Analysis of reverse cationic iron ore fines flotation using RSM-D-optimal design – An approach towards sustainability

Abstract

Froth flotation is an important process to recover iron values from slimes, ore fines to meet the rapidly growing demand of quality iron ore concentrate for environmental and economic advantages. In the present study, responses of −75 µm iron ore fines to flotation were analysed at different variable parameters. The D-optimal design of response surface methodology was adopted to evaluate the effect of different reagents such as collector, frother, depressant, dispersant and pH on the recovery and grade.

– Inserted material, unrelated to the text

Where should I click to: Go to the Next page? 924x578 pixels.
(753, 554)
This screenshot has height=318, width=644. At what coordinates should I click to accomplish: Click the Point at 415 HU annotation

The RSM-D optimal predicted responses with the coefficient of determination (R2) 0.97 for recovery and 0.98 for grade of iron concentrate collected from tailing launder. The optimal conditions were collector = 0.21 kg/ton, frother = 0.10 kg/ton, depressant = 0.61 kg/ton, disperssant = 0.20 kg/ton, and pH = 11 with 64.13% Fe and 84.37% iron recovery respectively with a model desirability of 84.3%. Flotation performance was optimized by carrying out statistical design of experiments to identify main and international effects on maximum recovery and grade. This study showed that RSM-D-optimal could efficiently be applied for modeling of iron ore reverse flotation and it is very economical to obtain maximum amount of information in less interval of time with few numbers of experiments. Successful upgradation of low-grade iron ore fines through reverse flotation route with proposed reagent regimes is envisaged.